LITR 4231  Early American Literature 2012

research post 1

Melissa Lopez

The Ethnic American

          As Thomas Sowell of The Ethnic America: A History wrote, “the peopling of America is one of the great dramas in all of human history.”  America, which is commonly referred to as a “melting pot,” is made up of a variety of different races and ethnicities thus, how the term “ethnic American” came about.  What exactly is an “ethnic American” though and who can be classified as one?

         Since the arrival of the first Europeans in America, 45 million people have crossed every ocean and continent to reach the United States.  According to Sowell, “today, there are more people of Irish descent in the United States then in Ireland, more Jews than in Israel, more blacks than in most African countries.  There are more people of Polish ancestry in Detroit than in most of the leading cities of Poland, and more than twice as many people of Italian ancestry in New York as in Venice.” The ethnic communities that make up the mosaic of American culture are so large that they cannot be labeled as a “minority” and so diverse that no one group can be labeled as a “majority”. 

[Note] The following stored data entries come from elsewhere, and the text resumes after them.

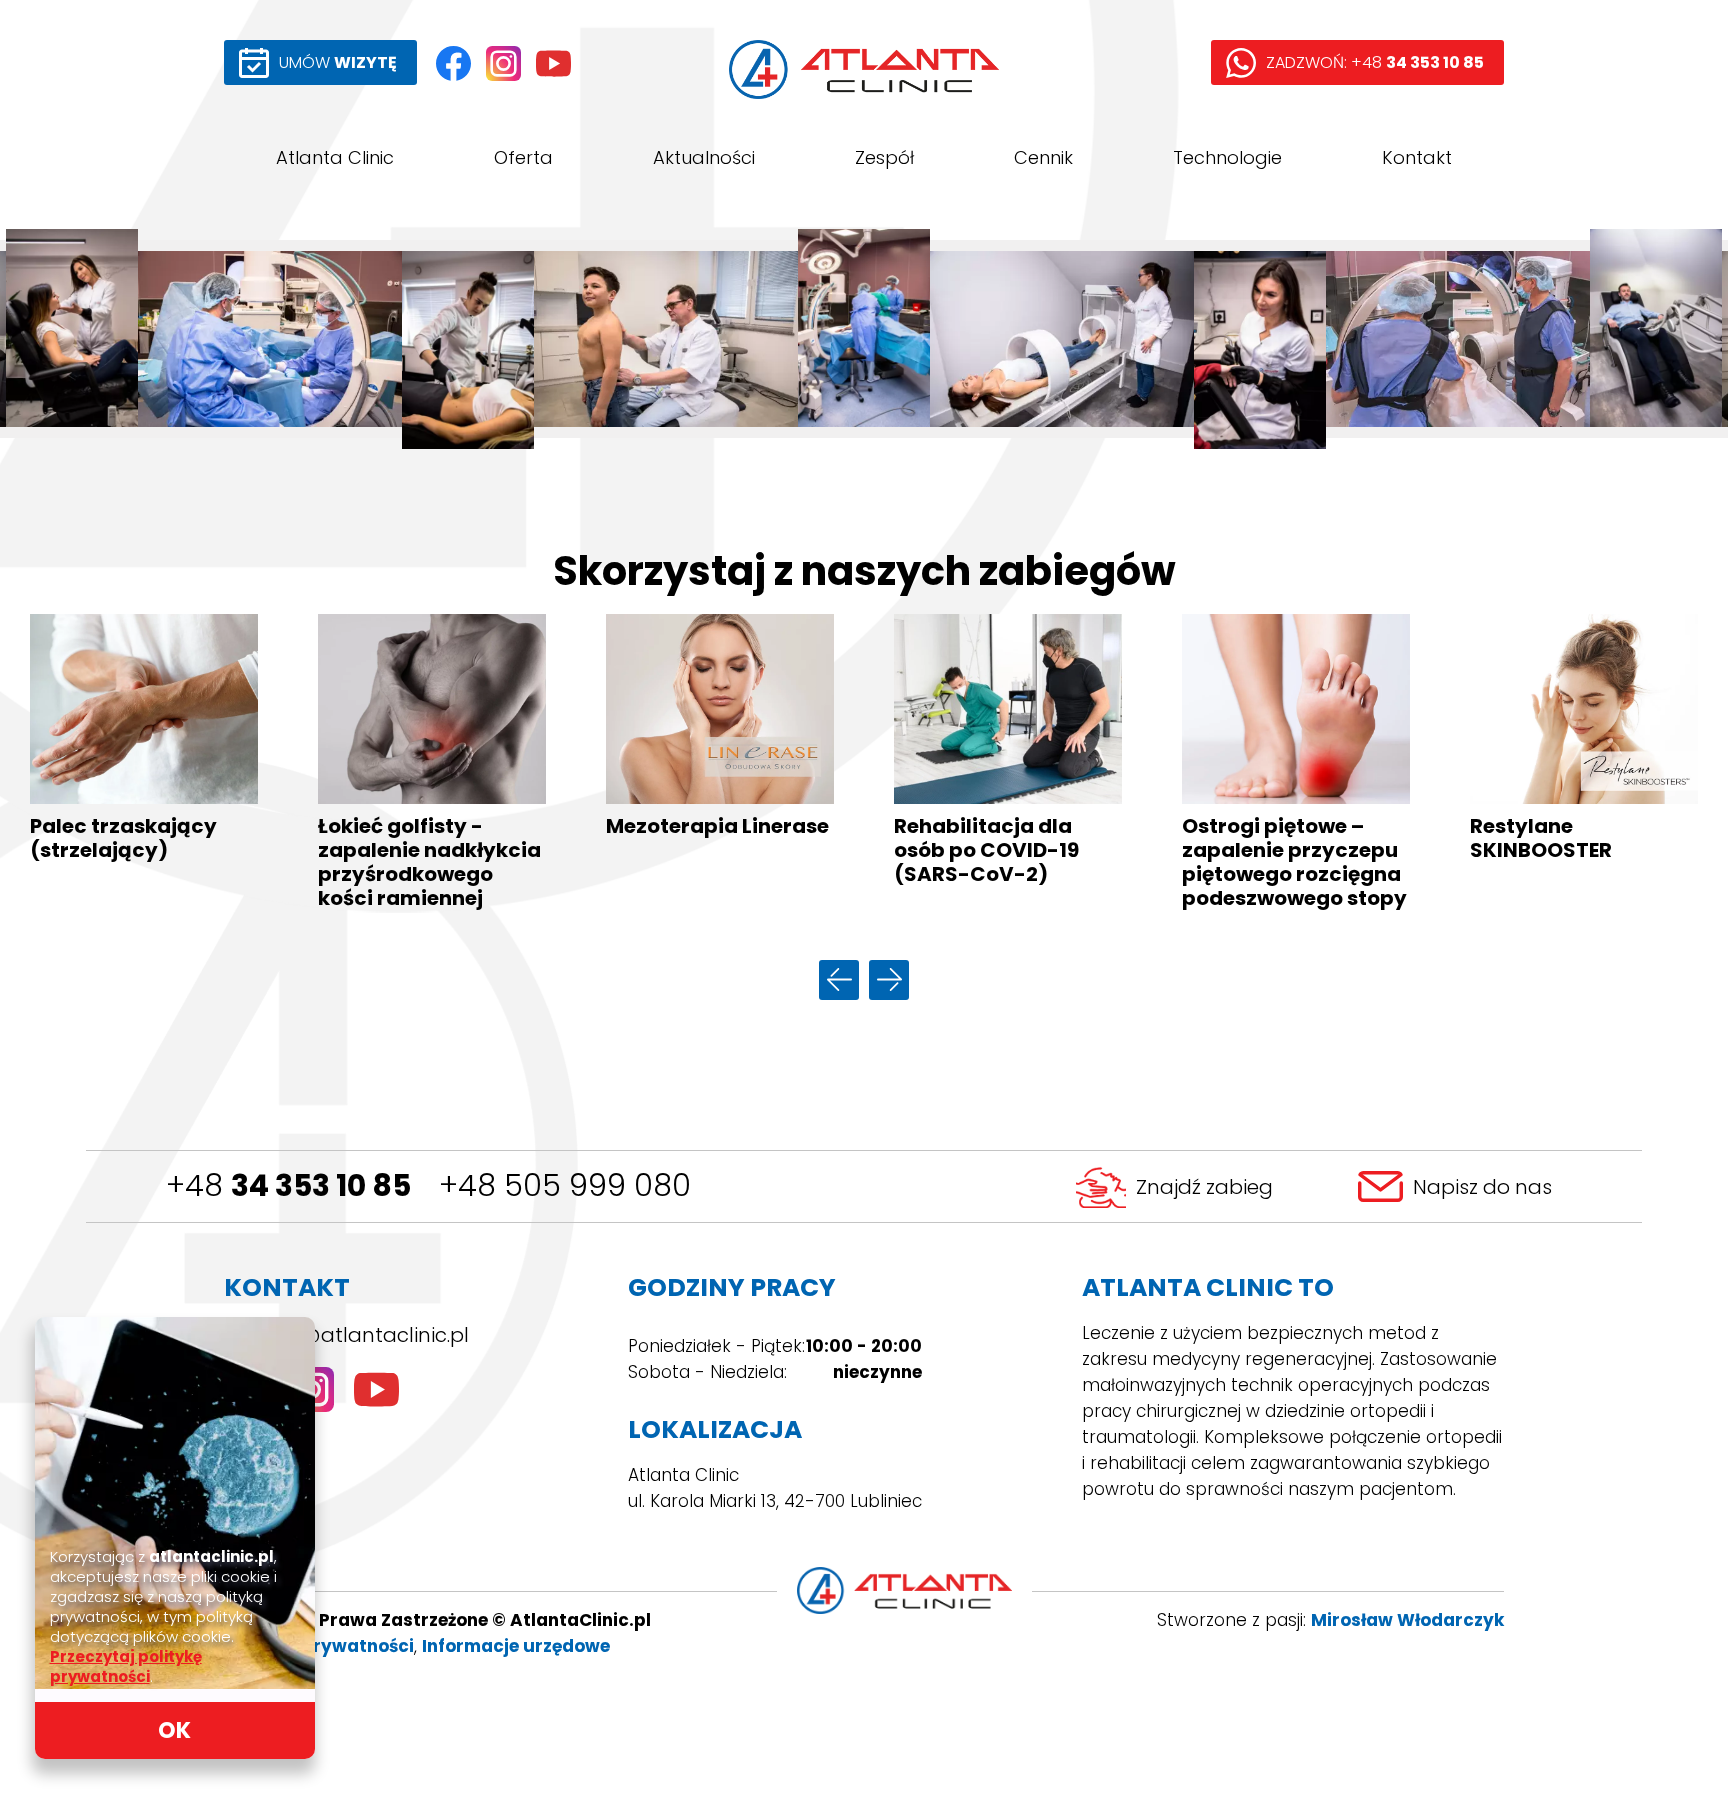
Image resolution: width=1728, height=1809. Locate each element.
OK (174, 1730)
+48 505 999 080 (565, 1185)
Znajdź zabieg (1204, 1187)
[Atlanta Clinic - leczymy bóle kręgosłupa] (1458, 339)
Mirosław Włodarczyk (1407, 1620)
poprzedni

         According to the 2000 US census (shown on the chart below), less than 4% of the population is Native American, Eskimo, or Aleut meaning that 96% of the population is considered to be “ethnic American” because they currently live in America however, originated from other countries across the globe.  In Ethnic Americans: A History of Immigrations by Leonard Dinnerstein and David M. Reimers, it is stated that many used to consider being an “American” as “shedding foreign ties, culture, and religion and adapting to what now may be called the values and beliefs of white, Anglo-Saxon, Protestant America.”  In today’s society however, people are more willing to embrace their culture and see it as something unique.

  Just as America has become more and more diversified throughout the years, so has the acceptance of different cultures among society thus, many now see the term of “ethnic American” as having a positive correlation instead of as in before where it was seen in a negative light.